Kazakhstan to consider Foreign Borrowing Caps - Kelimbetov

25.03.2010
    Kazakhstan will decide in May or June whether to introduce caps on foreign borrowings as the country seeks to increase oversight over its banking sector, the head of Kazakh state holding and investment company Samruk-Kazyna Kairat Kelimbetov said last week.
    “Under a concept proposed [by the government and regulators] external borrowings will be monitored closely and limited,” Kelimbetov told journalists.
    The regulators will monitor not just the amount of foreign borrowing but also its allocation, Kelimbetov said, to discourage excessive lending in bubble-prone sectors like real estate or finance.
    Kelimbetov also said that the restructuring of BTA Bank’s debt was expected to be completed this summer. Analysts see the debt restructuring of Kazakhstan’s once largest bank as a precondition to resolving the ongoing malaise in the country’s banking sector.
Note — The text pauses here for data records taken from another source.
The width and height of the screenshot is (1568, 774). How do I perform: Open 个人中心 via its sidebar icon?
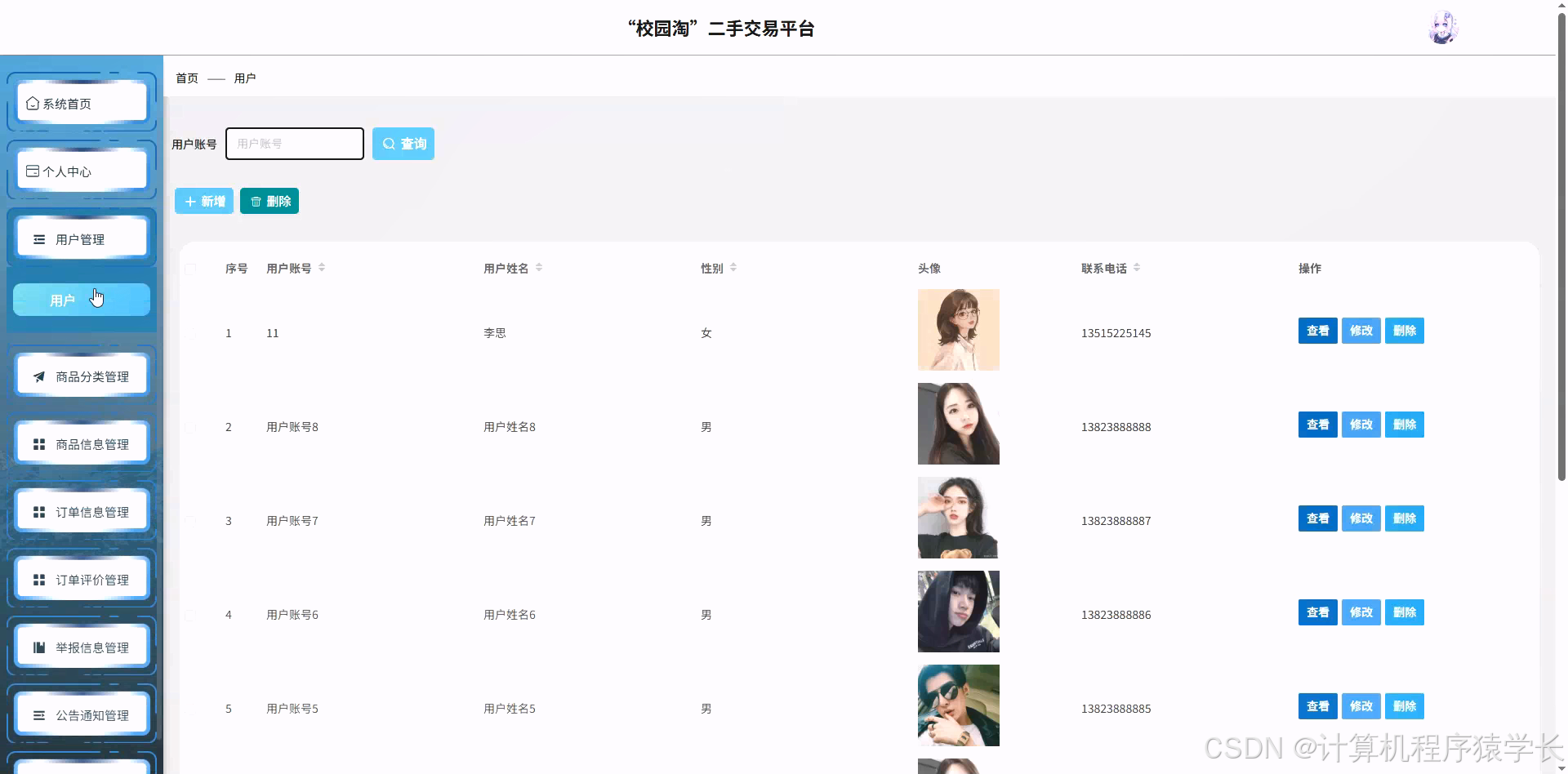tap(33, 171)
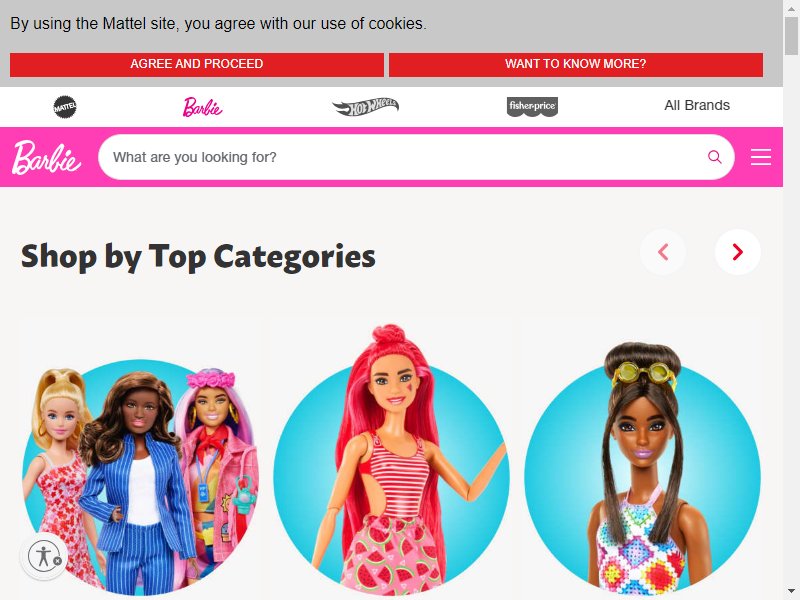Click the magnifying glass search icon

tap(715, 157)
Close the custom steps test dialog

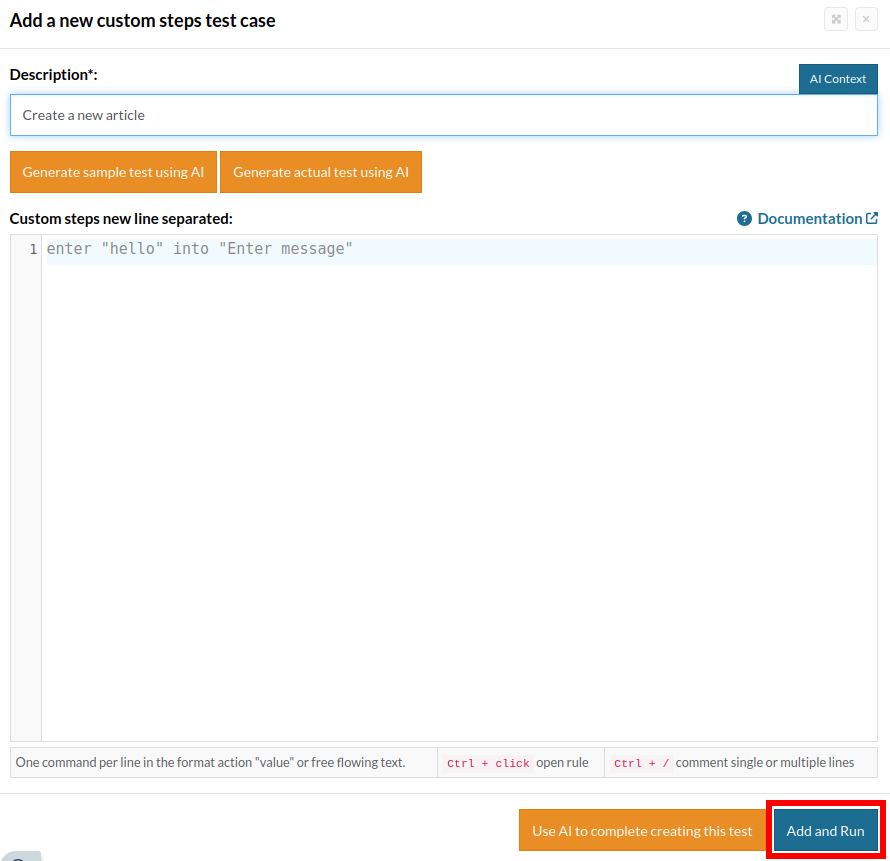pyautogui.click(x=866, y=19)
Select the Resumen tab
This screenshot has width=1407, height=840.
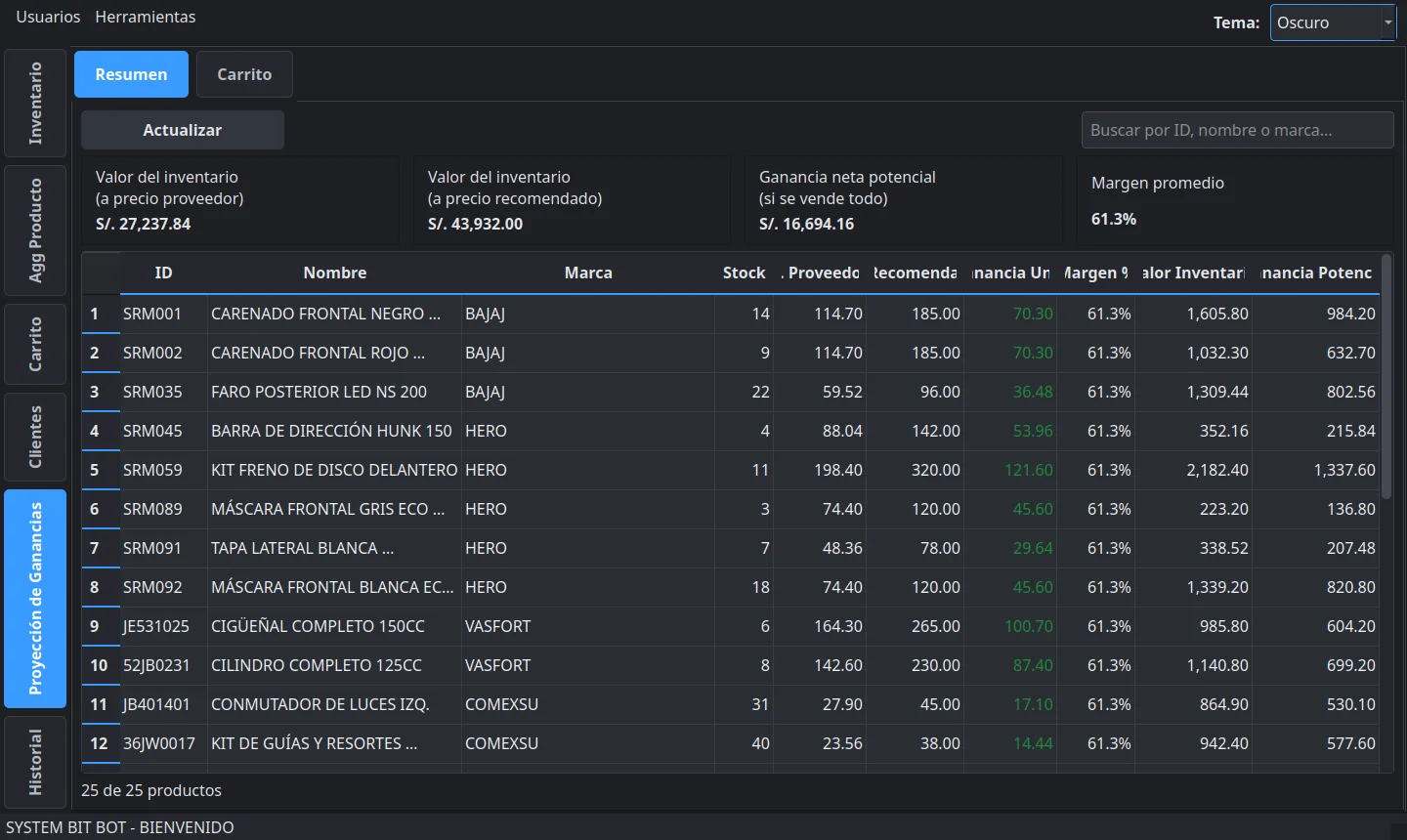[131, 74]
    BTA’s restructuring is also expected to pave the way to its takeover by Russian largest lender, the state-owned Sberbank.
    “The creation of mutual Russo-Kazakh bank will be the most concrete example of integration and cooperation between the two countries,” Kelimbetov said.
    Kelimbetov said he expects Kazakhstan’s banking sector to regain its pre-crisis luster by 2012-13.
    “I expect that real prices for the banking assets in Kazakhstan will return to multiples of two, three, four to book value — the prices we saw before the crisis — in 2012-2013,” he said, according to SRI.